**Task goal**
Give back the entries in full, exactly as they are written.

**Data to use**
•••

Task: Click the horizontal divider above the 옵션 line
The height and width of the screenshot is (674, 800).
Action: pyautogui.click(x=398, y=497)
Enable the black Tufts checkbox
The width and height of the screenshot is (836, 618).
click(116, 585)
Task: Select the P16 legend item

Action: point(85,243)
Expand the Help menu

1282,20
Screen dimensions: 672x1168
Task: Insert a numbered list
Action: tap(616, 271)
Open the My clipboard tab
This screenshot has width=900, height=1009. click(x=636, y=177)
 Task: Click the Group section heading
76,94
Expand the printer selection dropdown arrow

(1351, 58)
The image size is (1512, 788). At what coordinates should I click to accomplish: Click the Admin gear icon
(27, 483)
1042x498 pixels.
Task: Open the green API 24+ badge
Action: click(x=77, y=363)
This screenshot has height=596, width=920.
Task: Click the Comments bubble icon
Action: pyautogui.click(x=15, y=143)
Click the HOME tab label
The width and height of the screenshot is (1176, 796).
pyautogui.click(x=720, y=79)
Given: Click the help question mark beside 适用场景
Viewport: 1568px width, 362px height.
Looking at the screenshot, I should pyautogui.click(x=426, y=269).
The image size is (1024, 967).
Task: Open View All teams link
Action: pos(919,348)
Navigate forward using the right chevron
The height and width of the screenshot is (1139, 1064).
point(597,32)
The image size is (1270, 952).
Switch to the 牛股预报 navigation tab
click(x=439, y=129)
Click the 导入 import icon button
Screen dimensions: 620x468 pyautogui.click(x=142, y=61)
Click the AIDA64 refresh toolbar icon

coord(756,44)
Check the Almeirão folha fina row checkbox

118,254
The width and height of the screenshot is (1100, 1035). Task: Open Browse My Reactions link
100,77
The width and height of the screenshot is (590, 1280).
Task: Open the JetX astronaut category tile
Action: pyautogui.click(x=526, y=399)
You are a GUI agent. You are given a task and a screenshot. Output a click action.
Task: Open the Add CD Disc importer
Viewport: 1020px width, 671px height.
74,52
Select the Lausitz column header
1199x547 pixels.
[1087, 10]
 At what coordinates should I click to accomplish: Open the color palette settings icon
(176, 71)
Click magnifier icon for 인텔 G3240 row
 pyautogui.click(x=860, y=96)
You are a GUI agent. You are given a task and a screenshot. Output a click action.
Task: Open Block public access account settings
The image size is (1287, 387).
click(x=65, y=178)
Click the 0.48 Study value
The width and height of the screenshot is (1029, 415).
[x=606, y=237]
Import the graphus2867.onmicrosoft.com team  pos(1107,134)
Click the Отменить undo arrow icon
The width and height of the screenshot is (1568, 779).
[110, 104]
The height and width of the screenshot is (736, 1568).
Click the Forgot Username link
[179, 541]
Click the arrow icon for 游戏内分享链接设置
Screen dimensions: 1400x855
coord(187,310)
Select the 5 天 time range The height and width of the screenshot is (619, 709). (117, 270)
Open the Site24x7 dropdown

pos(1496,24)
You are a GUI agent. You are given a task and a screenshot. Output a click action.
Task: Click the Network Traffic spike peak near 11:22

•••

**Answer to this problem**
Task: Click the horizontal divider above the 옵션 line
The height and width of the screenshot is (674, 800).
Action: pyautogui.click(x=398, y=497)
Enable the black Tufts checkbox
The width and height of the screenshot is (836, 618).
click(116, 585)
Task: Select the P16 legend item

Action: point(85,243)
Expand the Help menu

1282,20
Screen dimensions: 672x1168
Task: Insert a numbered list
Action: tap(616, 271)
Open the My clipboard tab
This screenshot has width=900, height=1009. click(x=636, y=177)
 Task: Click the Group section heading
76,94
Expand the printer selection dropdown arrow

(1351, 58)
The image size is (1512, 788). At what coordinates should I click to accomplish: Click the Admin gear icon
(27, 483)
1042x498 pixels.
Task: Open the green API 24+ badge
Action: click(x=77, y=363)
This screenshot has height=596, width=920.
Task: Click the Comments bubble icon
Action: pyautogui.click(x=15, y=143)
Click the HOME tab label
The width and height of the screenshot is (1176, 796).
pyautogui.click(x=720, y=79)
Given: Click the help question mark beside 适用场景
Viewport: 1568px width, 362px height.
Looking at the screenshot, I should pyautogui.click(x=426, y=269).
The image size is (1024, 967).
Task: Open View All teams link
Action: pos(919,348)
Navigate forward using the right chevron
The height and width of the screenshot is (1139, 1064).
point(597,32)
The image size is (1270, 952).
Switch to the 牛股预报 navigation tab
click(x=439, y=129)
Click the 导入 import icon button
Screen dimensions: 620x468 pyautogui.click(x=142, y=61)
Click the AIDA64 refresh toolbar icon

coord(756,44)
Check the Almeirão folha fina row checkbox

118,254
The width and height of the screenshot is (1100, 1035). Task: Open Browse My Reactions link
100,77
The width and height of the screenshot is (590, 1280).
Task: Open the JetX astronaut category tile
Action: pyautogui.click(x=526, y=399)
You are a GUI agent. You are given a task and a screenshot. Output a click action.
Task: Open the Add CD Disc importer
Viewport: 1020px width, 671px height.
74,52
Select the Lausitz column header
1199x547 pixels.
[1087, 10]
 At what coordinates should I click to accomplish: Open the color palette settings icon
(176, 71)
Click magnifier icon for 인텔 G3240 row
 pyautogui.click(x=860, y=96)
You are a GUI agent. You are given a task and a screenshot. Output a click action.
Task: Open Block public access account settings
The image size is (1287, 387).
click(x=65, y=178)
Click the 0.48 Study value
The width and height of the screenshot is (1029, 415).
[x=606, y=237]
Import the graphus2867.onmicrosoft.com team  pos(1107,134)
Click the Отменить undo arrow icon
The width and height of the screenshot is (1568, 779).
[110, 104]
The height and width of the screenshot is (736, 1568).
Click the Forgot Username link
[179, 541]
Click the arrow icon for 游戏内分享链接设置
Screen dimensions: 1400x855
coord(187,310)
Select the 5 天 time range The height and width of the screenshot is (619, 709). (117, 270)
Open the Site24x7 dropdown

pos(1496,24)
You are a GUI agent. You are given a task and a screenshot. Output a click action.
Task: Click the Network Traffic spike peak near 11:22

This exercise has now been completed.